Online flight search engine SkyScanner.net was born out of one of its founders' difficulties in finding cheap flights to ski resorts. Convinced he could do better, he and a group of other IT professionals developed the concept at weekends while continuing to work as contractors. Four years later, and only two years after they gave up their day jobs, they run the leading search engine for budget flights within Europe with about 1.5 million users, and they are about to move into the long-haul business. "By the end of the year, we'll have a worldwide service," says co-founder Barry Smith.
THE HEALING ROOM
Dawn Mead was a project manager with the international accounting and consulting firm PricewaterhouseCoopers before taking voluntary redundancy in January 2003. She had already begun learning Reiki, a form of complementary medicine, and saw this as a chance to change career. She has since acquired other skills in this area and runs The Healing Room from her home in Watford. Although branching out on her own entailed giving up the security and generous pay of a big employer, she enjoys the variety provided by mixing private clients with corporate work and time in a centre for the disabled. Above all, she says, she is passionate about what she does and so does not notice the long hours.
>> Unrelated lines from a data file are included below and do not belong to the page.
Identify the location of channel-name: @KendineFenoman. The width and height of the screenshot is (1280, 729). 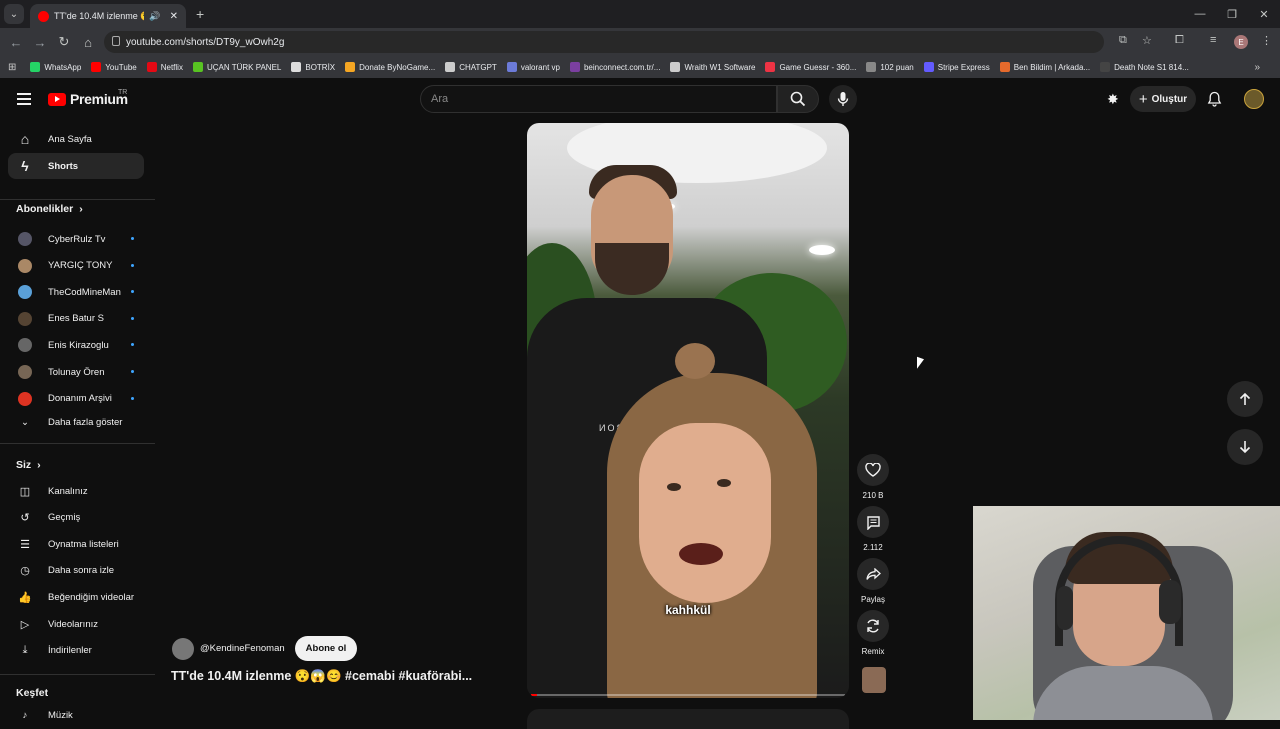
(242, 648).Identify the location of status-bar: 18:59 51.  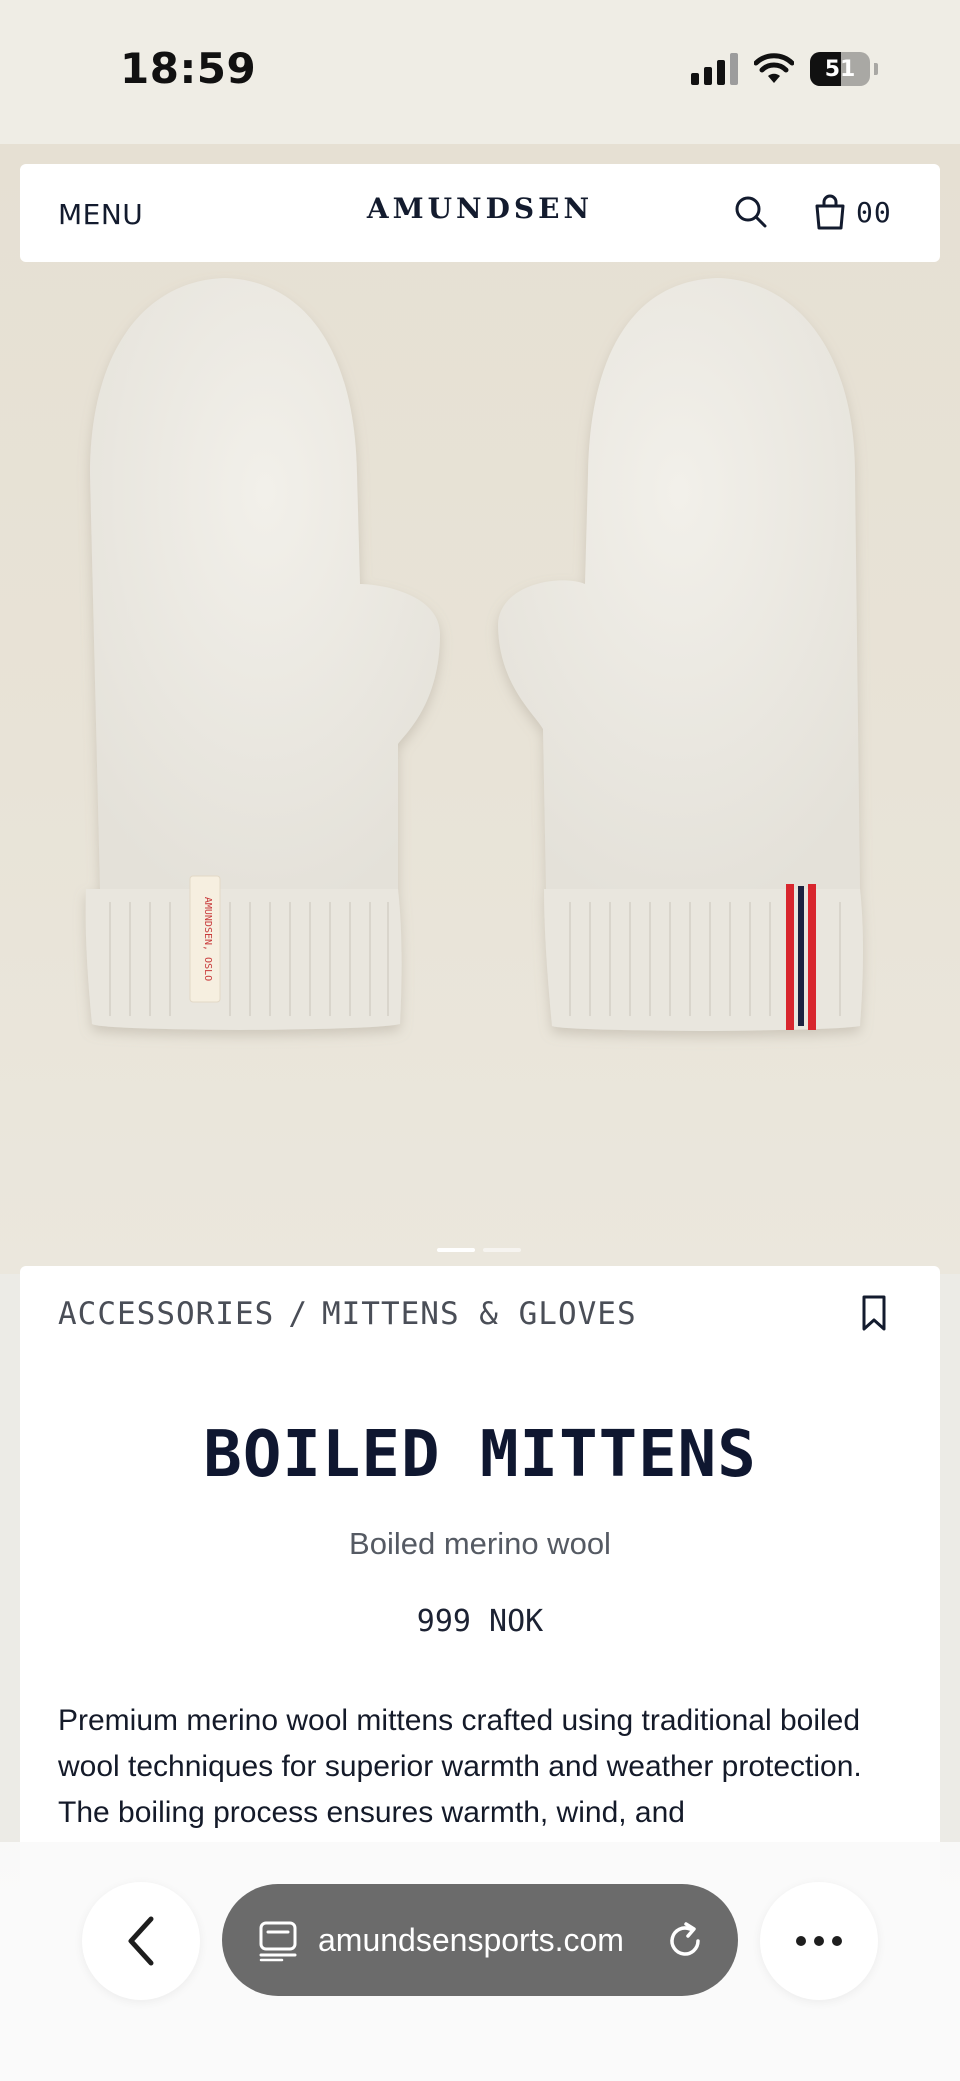
(480, 72).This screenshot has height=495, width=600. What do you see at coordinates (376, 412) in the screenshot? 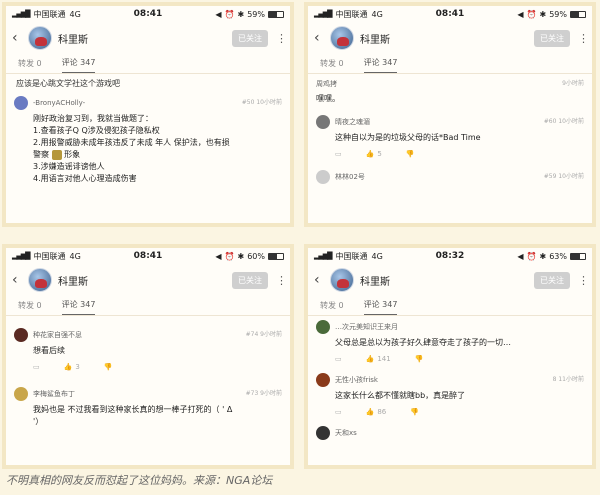
I see `like-button: 👍 86` at bounding box center [376, 412].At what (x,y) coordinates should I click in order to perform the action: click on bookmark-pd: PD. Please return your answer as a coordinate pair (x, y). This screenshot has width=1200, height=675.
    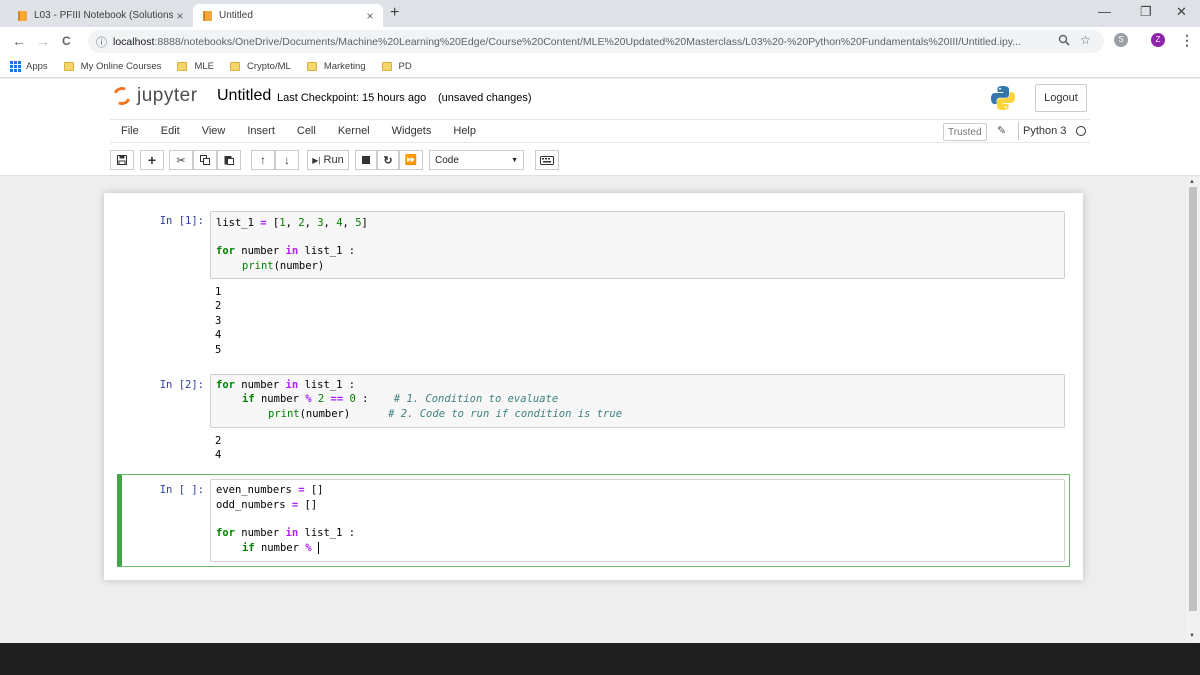
    Looking at the image, I should click on (396, 66).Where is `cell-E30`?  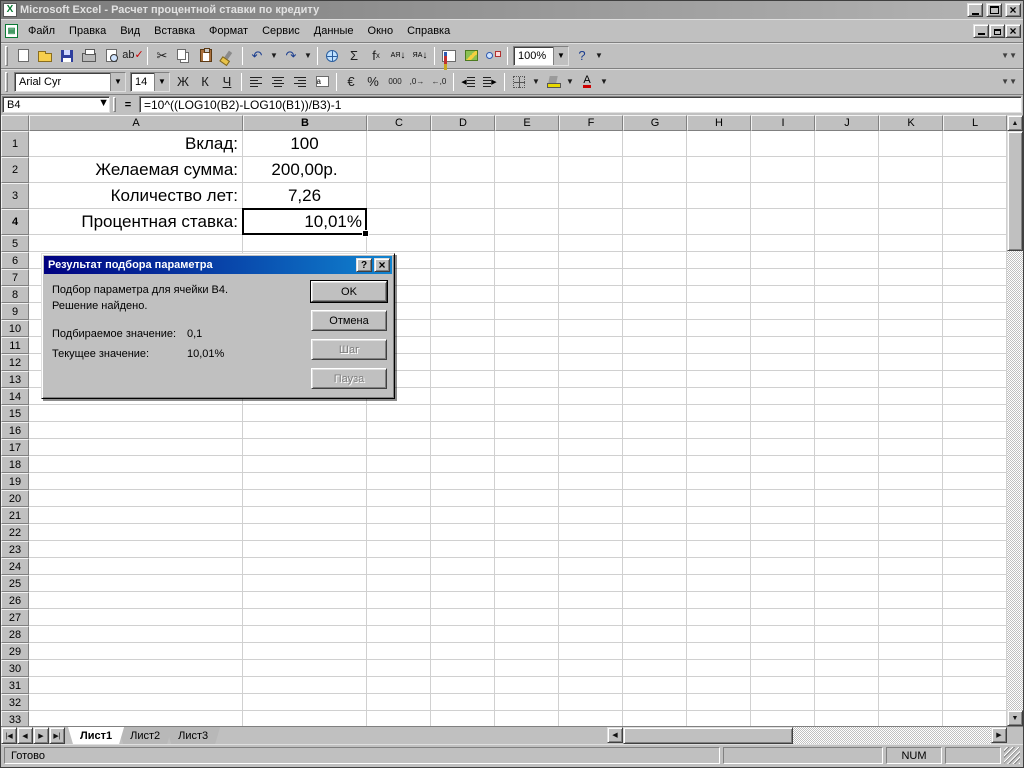 cell-E30 is located at coordinates (527, 668).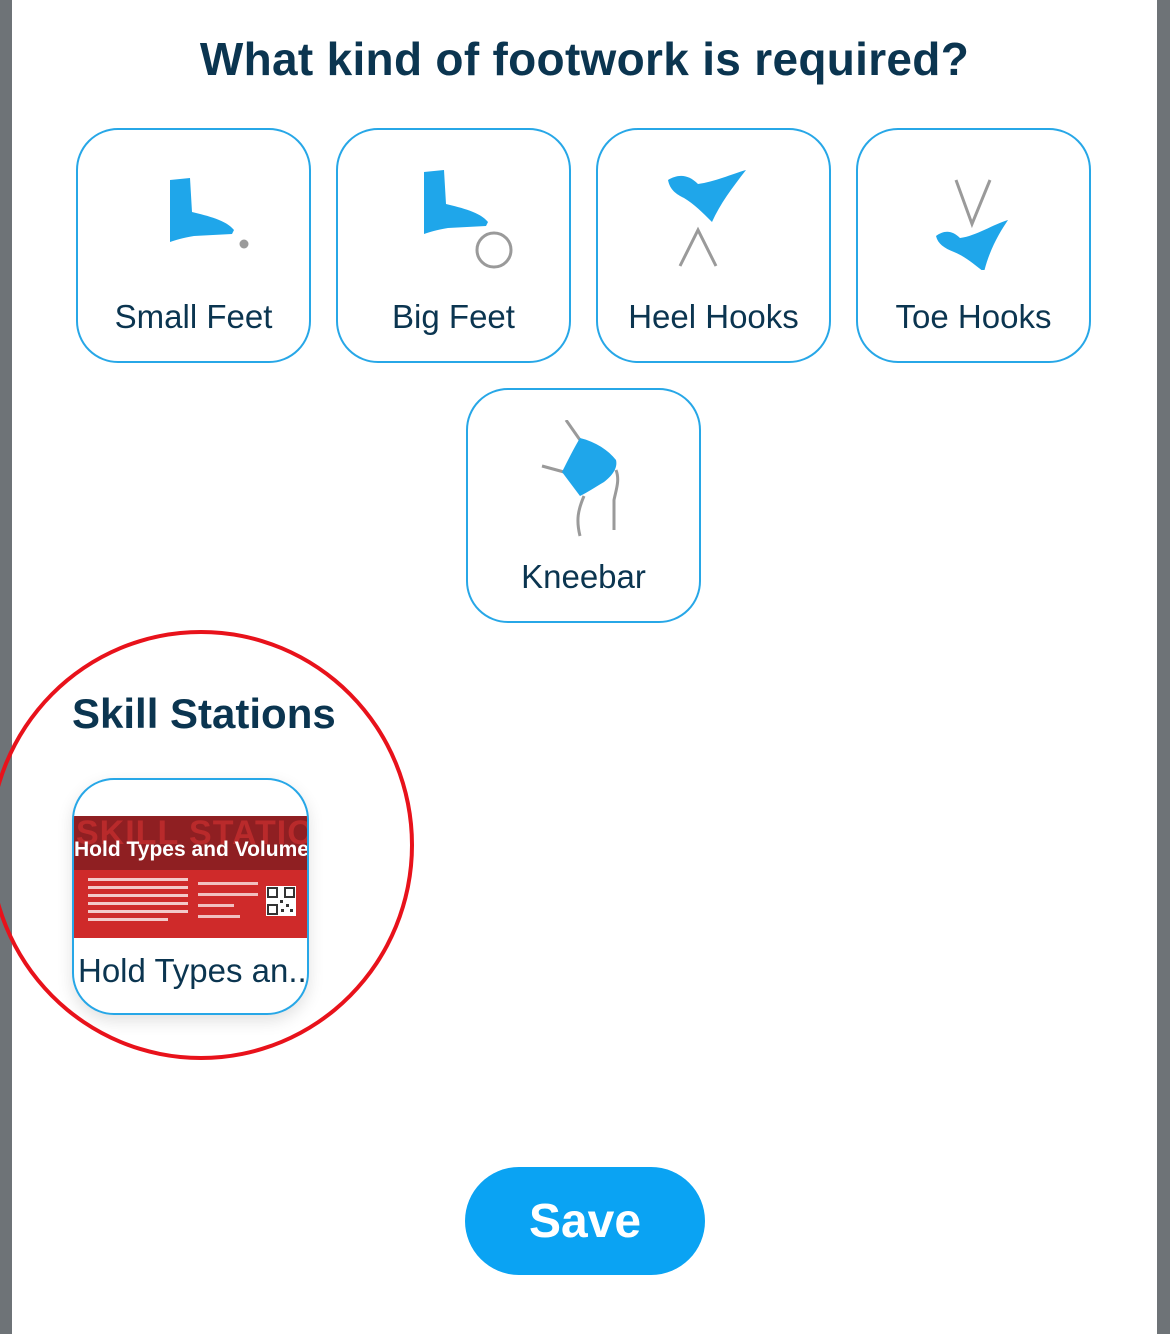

As an international purchasing manager for a fashion accessories company, Penny Schouten had an apparently glamorous lifestyle. Deciding to try to combine a career with having a family, she left to become a franchisee of the Rosemary Conley Diet and Fitness Clubs on the grounds that joining an established franchise was less risky than going completely solo. Although she was comfortable with the business side, Schouten had to learn to be an aerobics teacher. But she has been so successful that she paid off the cost of buying the franchise within a year and now has two in West Sussex.